Fantastic job by the DuckDB team. I’ve been using it for the past year to query 100s of GBs of Parquet files with complex analytic queries involving multiple levels of aggregations, joins and window functions and it all works and works fast. And I do all this from Jupyter Notebook.
Yeah I've started using it with my search engine as well. It's fantastic how versatile it is for data all manner of data munging.
Just the other day I used it to transform an unordered 60 GB CSV file with links and texts into a 3 GB parquet file that's so fast I can create a projection for the relevant data of each partition in like a minute (which then fits in memory).
It has some minor stability issues so I'm not sure I'd build a full blown application on top of it, but for data transformation tasks it's amazing.
We are in the same scenario (querying lots of Parquet files in S3) and we noticed that DuckDB quickly crashes with OOMs in environments with a few gigs of RAM.
Setting the memory limit setting or the disk swap file has not worked.
Not since 0.9.0. There’s been a lot of work on out of core stuff especially with big joins. It’s in the release notes. Also if you set a temp folder it will spill to disk (not set by default).
I used to have to chunk my data to avoid OOMs but I haven’t had to do that.
That said there are a few more out of core strategies on the roadmap that have not yet been implemented. If you still get OOMs, chunking your data will help.
Also consider that few gigs of RAM might not be large enough for your workload. Out of core strategies can only do so much.
Breaking it up. Instead of running a query for the entire year, run it month by month and stitch the final results back together.
Or if you have a unique string ID, calculate an integer hash using hash(ID) % 50 to get 50 chunks which you can process separately without OOMing.
A basic assumption is that all the chunks are independent of each other. Chunking is essentially temporary partitioning to fit your processing limitations.
I had the same idea in my mind, but I am struggle to understand efficient implementation.
Say, I have large table A, which I want to group by.
I can chunk it into small tables, for example:
for i in range(64): execute('create table_%i as select * from A where hash(id) % 64 = %i')
but this would mean scanning source table 64 times which is likely not efficient, I am wondering if duckdb has some functionality which can do more efficient chunking?
It's not doing a full table scan of the entire source table 64 times -- it's only scanning the id column (DuckDB + Parquet is a columnar store) and retrieving the corresponding rows from other columns. It's pretty fast.
this part is confusing to me in the doc.. I assume that you're using the httpfs (S3) extensions and perhaps doing scanning of the parquet files (which I think is actually streamed.. e.g. querying for a specific column values in a series of parquet files). We have a huge data set of hive-partitioned parquet files in s3 (e.g. /customerid/year/month/<series of parquet files>). Can i just scan these files using the glob pattern to retrieve data like I can with Athena?

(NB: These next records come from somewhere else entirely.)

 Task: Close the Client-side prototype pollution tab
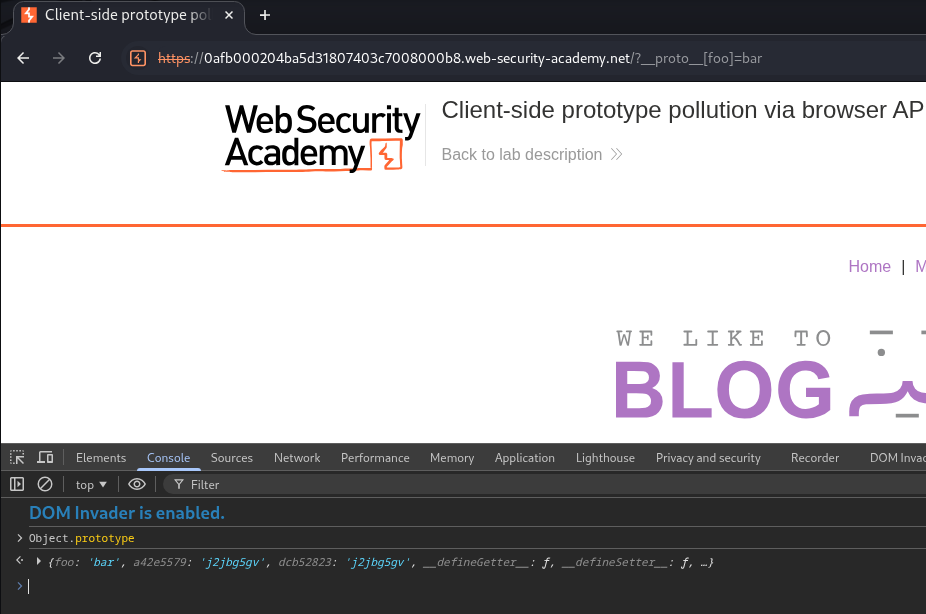[x=228, y=15]
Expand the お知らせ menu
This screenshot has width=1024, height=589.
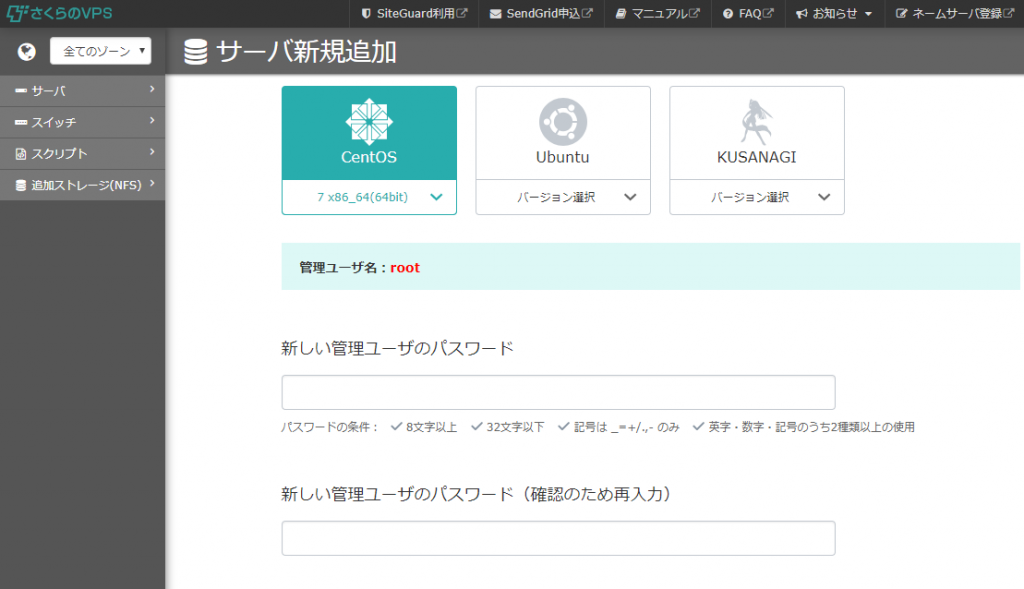pos(834,13)

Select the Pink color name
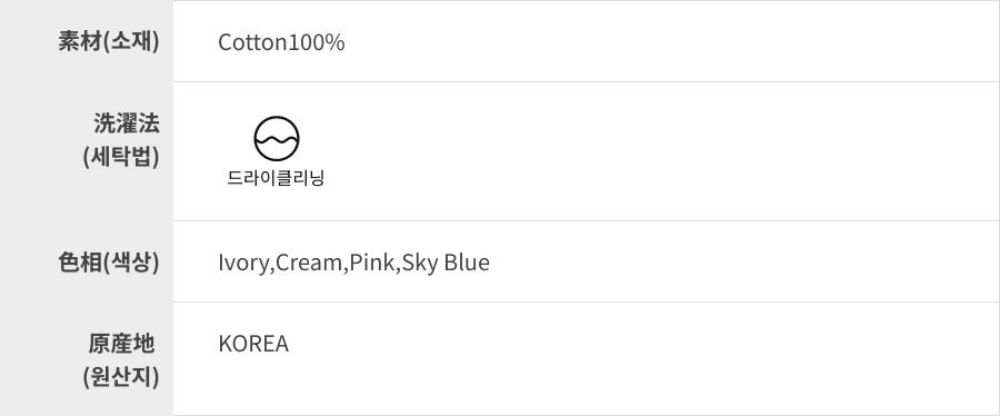[374, 264]
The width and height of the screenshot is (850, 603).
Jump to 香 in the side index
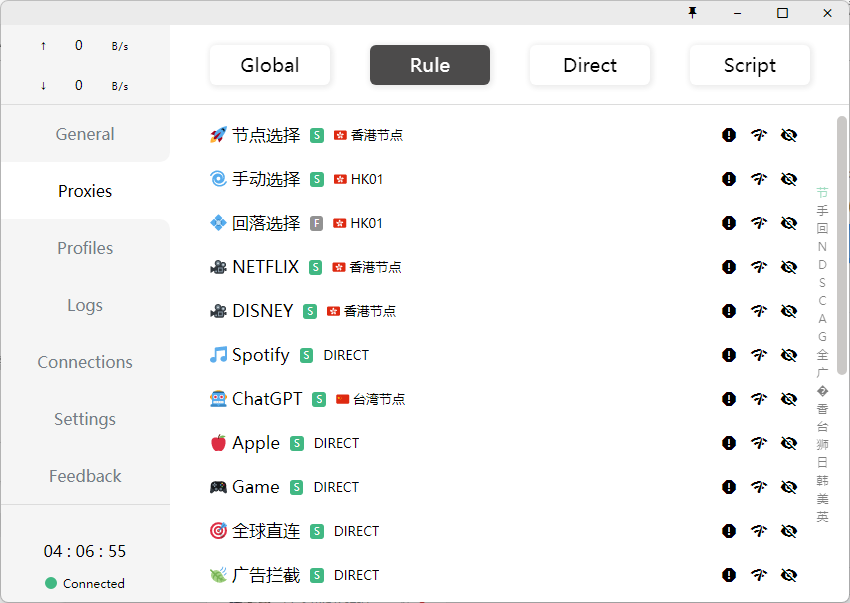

The extension doc seems to indicate that I can (from the doc: SELECT * FROM read_parquet('s3://bucket/*/file.parquet', HIVE_PARTITIONING = 1) where year=2013;) Or do I need to know which parquet files I'm looking for in S3 and bring them down to work on locally? If it's the former, then it seems equivalent to Athena..
And no you don’t have to know the exact parquet file. You would treat the Hive partitioned data as a single dataset and DuckDB will scan it automatically. (Partition elimination, predicate pushdown etc all done automatically)
Would be curious how the performance compares to DataFusion[0] as one of the top contenders to DuckDB on this area (albeit they being different in a lot of parts, I find it one of the closest compared to all others).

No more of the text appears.